Dalkey Island season update

August 8, 2023
Dalkey Island

We are coming to the end of the Dalkey field season. At the beginning of the season, there were forty-five Arctic Tern nests found between Dalkey island (44 nests) and Lamb island (1 nest). However, significant predation, thought to be primarily due to predation by Brown Rats meant that ultimately, by June 21st all tern nests were predated on both Dalkey and Lamb islands.

As a result of the failure of the tern breeding season on the Dalkey islands, this season, my job on the island has moved in a different direction. I am looking for signs of Avian Influenza, also known as bird-flu, on Dalkey and Lamb islands, particularly in nesting gulls but also in the tern roosts which sporadically form on the islands. Avian flu can spread easily within the avian population.

I also search the gull colony for colour ringed birds, at a safe distance. Colour rings are small rings, with a unique inscription to each bird, that can be read in the field using binoculars or a telescope. It’s accompanied by a small, metal ring, called a BTO ring, which also has a unique code, but is much more difficult to read in the field. The Irish Midlands Ringing Group has been colour ringing Herring Gulls, Lesser Black-backed Gulls and Great Black-backed Gulls on Dalkey Island over the last number of years, with Graham Prole spearheading this work.

Colour-ringed Great Black-backed Gull (Jean-Marie Gadot).

It is very interesting and satisfying when you locate a bird with a colour ring. The unique code is used to track several things, including survival and the movement behaviour of these birds. I have been primarily concentrating on the Great Black-backed Gull colony to date, as these birds are more visible on Dalkey Island, and thus easier to ring read. Four of the five Great Black-backed Gull rings that I have read so far, were ringed as adults, with the fifth bird ringed as a chick on Dalkey Island. It was interesting to learn that two of the codes I read had not been spotted in over a year!
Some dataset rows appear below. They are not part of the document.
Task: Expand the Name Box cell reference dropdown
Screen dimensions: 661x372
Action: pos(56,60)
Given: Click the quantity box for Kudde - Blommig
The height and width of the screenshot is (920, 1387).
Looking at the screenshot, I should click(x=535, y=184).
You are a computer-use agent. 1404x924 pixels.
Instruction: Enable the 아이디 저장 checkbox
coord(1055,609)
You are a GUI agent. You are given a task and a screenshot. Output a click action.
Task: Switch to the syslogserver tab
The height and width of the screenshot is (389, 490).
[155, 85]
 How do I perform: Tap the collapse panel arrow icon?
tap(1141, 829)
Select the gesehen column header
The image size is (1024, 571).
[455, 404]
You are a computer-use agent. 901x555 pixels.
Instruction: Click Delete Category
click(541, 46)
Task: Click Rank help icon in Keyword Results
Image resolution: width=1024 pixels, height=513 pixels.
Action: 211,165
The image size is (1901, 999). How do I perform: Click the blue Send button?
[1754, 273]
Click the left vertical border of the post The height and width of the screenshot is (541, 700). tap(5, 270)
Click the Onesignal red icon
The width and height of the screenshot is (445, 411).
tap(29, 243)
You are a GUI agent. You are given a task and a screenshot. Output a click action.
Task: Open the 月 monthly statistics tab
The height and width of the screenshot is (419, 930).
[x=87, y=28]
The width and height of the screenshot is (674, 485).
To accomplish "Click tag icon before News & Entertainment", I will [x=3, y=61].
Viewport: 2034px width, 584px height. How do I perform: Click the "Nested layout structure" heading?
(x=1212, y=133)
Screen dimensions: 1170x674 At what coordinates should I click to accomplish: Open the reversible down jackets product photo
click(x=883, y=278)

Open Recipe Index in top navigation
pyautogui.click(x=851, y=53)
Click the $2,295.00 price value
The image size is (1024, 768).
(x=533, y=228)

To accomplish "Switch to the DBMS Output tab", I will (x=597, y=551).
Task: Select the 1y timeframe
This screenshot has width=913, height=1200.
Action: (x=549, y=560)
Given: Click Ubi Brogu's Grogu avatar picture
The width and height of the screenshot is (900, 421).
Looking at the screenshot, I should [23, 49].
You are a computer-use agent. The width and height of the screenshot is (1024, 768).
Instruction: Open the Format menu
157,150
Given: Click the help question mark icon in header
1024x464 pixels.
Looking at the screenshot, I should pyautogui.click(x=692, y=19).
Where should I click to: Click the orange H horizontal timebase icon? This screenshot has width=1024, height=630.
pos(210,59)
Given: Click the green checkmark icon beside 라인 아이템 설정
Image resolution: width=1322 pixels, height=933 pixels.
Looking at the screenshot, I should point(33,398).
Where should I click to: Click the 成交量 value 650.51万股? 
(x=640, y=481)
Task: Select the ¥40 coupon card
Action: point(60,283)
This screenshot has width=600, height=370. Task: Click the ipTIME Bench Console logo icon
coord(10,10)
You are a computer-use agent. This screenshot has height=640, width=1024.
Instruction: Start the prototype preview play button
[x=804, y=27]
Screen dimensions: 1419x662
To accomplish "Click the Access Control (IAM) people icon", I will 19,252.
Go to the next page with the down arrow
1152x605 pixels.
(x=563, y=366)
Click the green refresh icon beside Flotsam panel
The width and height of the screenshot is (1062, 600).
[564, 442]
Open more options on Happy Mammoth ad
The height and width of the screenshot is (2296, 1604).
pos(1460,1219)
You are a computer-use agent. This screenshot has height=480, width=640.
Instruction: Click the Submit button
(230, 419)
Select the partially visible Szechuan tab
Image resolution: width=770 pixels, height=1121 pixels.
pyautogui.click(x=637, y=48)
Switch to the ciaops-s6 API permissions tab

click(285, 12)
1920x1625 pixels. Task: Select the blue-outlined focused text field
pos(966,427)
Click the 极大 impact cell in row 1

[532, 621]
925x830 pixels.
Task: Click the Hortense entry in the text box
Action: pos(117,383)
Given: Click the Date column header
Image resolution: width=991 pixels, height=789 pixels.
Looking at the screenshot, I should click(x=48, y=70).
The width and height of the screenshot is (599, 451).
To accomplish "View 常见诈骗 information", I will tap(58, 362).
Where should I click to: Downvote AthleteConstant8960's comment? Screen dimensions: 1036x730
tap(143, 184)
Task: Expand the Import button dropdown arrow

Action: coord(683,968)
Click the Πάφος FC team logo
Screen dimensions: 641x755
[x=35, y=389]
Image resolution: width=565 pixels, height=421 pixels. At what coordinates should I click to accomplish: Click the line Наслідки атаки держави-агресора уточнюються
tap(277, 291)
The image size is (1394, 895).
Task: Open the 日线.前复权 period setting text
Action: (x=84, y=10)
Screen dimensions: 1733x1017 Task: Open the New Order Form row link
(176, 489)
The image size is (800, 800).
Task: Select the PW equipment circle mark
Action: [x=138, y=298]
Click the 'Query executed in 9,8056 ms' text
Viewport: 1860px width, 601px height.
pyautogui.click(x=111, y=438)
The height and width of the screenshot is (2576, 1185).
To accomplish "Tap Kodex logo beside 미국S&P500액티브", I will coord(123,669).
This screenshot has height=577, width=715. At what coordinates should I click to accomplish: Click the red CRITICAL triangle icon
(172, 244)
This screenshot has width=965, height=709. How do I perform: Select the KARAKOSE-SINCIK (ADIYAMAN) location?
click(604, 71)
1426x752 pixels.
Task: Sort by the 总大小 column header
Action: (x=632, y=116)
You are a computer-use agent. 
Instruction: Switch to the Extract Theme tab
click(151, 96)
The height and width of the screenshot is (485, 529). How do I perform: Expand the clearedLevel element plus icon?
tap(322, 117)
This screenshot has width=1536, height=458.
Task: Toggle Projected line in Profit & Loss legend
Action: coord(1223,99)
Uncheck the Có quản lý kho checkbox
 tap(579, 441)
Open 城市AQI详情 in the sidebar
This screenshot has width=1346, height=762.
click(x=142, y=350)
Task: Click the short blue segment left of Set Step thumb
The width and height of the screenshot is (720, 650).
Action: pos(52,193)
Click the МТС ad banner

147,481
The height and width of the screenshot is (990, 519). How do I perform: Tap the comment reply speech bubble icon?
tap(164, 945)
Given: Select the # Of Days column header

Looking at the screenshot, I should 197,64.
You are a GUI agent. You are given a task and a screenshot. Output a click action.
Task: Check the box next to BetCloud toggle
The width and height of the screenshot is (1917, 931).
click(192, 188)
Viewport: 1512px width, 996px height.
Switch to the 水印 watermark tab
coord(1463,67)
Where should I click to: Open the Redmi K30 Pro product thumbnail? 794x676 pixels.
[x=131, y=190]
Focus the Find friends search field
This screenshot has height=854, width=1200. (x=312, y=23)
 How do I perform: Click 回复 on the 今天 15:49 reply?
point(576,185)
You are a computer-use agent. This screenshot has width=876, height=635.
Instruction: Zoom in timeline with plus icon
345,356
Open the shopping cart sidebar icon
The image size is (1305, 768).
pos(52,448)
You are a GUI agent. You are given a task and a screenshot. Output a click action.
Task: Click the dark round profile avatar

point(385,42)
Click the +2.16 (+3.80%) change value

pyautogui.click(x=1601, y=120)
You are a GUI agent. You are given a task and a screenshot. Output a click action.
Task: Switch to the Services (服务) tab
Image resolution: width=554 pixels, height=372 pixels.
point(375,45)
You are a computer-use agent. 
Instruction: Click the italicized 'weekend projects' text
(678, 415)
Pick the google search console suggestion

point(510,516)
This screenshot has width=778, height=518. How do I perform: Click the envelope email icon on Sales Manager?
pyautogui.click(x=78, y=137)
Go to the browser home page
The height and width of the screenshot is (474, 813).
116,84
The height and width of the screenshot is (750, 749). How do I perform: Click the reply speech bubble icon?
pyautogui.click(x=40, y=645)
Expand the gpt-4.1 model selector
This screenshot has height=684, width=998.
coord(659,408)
While I am very disappointed that the terns have failed this season on the Dalkey islands, I am really enjoying this project and find it the work very interesting. I love working with animals in their natural habitats. It is different from all the jobs I have had before. I have learnt a lot about how to behave around wild birds.  As I am occasionally invading their territory when doing vital work, gulls defend their young by swooping down on me or even defecating on me, a common defence tactic in seabird colonies. Despite this, I am still thrilled to be working as the Dalkey Tern Warden this season!